Monday, March 23, 2009

Slow Food, Real People

It rained over the weekend, or I would have attempted to get some veggies into the dirt in my backyard. I've been procrastinating -- even Michelle Obama beat me to it this year! I finally got a chance to watch the 60 minutes piece from last week featuring Alice Waters and the Slow Food Movement. While I'm sure Waters deserves all the credit she gets for moving sustainable food from the fringes to at least the mainstream media, a slow burn was growing in me as I watched the piece.

What irks me is the mindless association of fresh, local, sustainable food with the notion of being elitist. Yes, I want to cheer when I hear Waters say: "I feel that good food should be a right and not a privilege and it needs to be without pesticides and herbicides. And everybody deserves this food. And that's not elitist." Absolutely. Amen and amen.

But then she goes on to purchase grapes for $4 a pound and cook Stahl a lovely breakfast that no one that has to get children to school or themselves to work could afford to labor over for so long (not to mention the gazillion-dollar kitchen in which it was cooked). And like a compliant dope, Stahl asks "probing" questions about whether schools can afford to teach kids to grow and cook their own food. As opposed to training them to take multiple-choice tests till the cows come home? As opposed to feeding them fast food and candy bars in the cafeteria? But the whole exercise demonstrates nothing better than the inability of the major media outlets to hold an intelligent converstation. If Stahl had been doing her job, she might have left Waters in her dream world and asked some of the other folks shopping at the Farmer's Market how they balance their food budgets and juggle dinner prep. Here's a clue -- look for the women with kids grabbing samples off the tables.

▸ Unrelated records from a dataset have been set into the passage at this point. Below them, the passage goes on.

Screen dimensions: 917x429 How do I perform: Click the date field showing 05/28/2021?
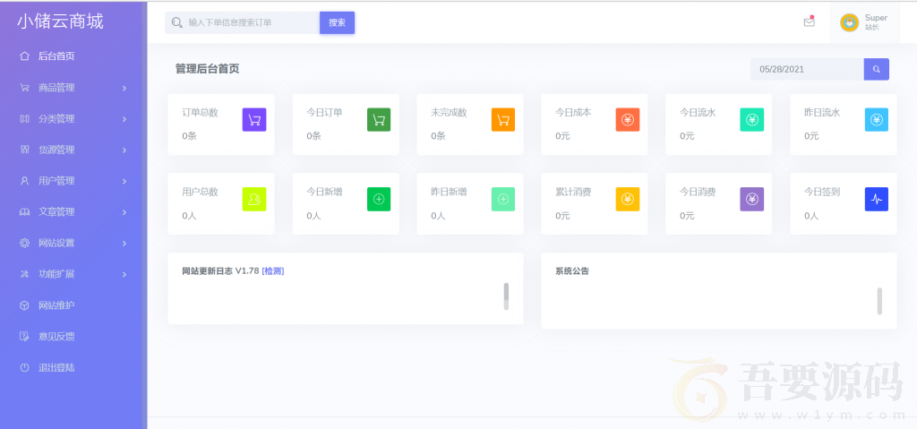point(806,69)
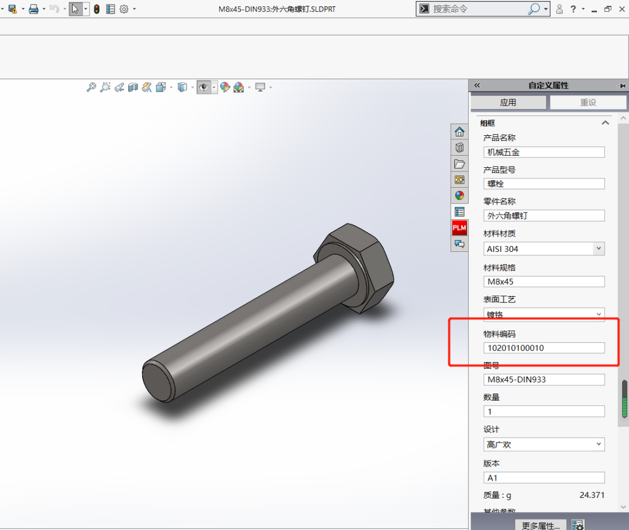Click the Previous View icon
The image size is (629, 530).
point(119,87)
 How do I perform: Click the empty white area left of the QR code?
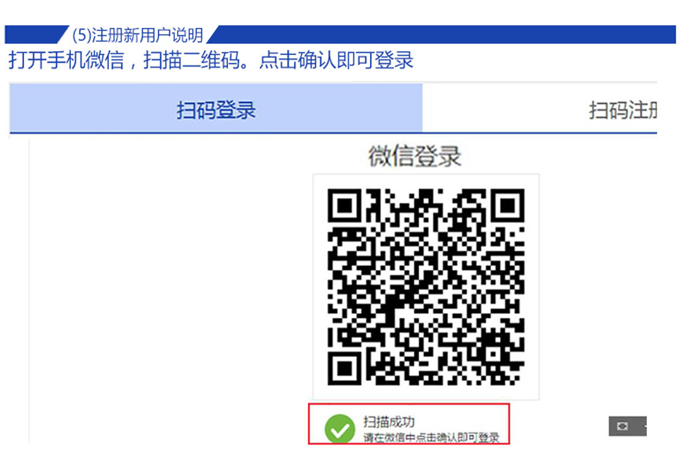tap(169, 286)
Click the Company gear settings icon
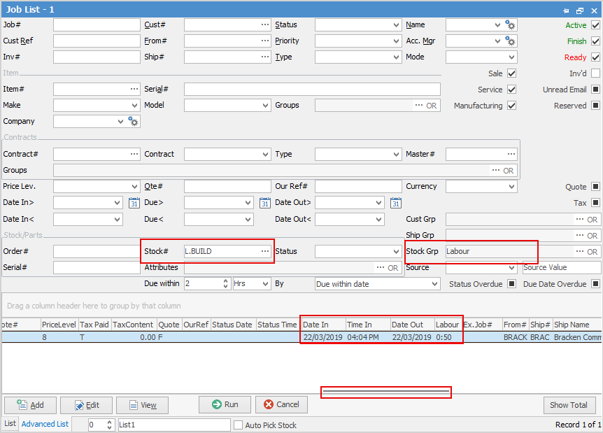Image resolution: width=603 pixels, height=433 pixels. tap(133, 122)
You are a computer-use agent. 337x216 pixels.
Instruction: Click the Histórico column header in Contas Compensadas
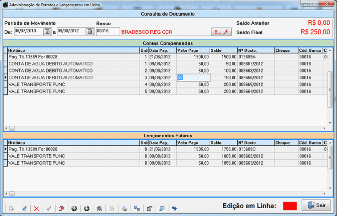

What the sustainable food movement needs is not a gourmet chef explaining how to roast an egg over an open fire, but a real Mom explaining how fresh and local can be affordable, and how real food can make its way to the table via a few simple techniques before the kids melt down. Thanks, Alice Waters for launching the food revolution. But please, go back to your kitchen, and let some regular folks take it from here.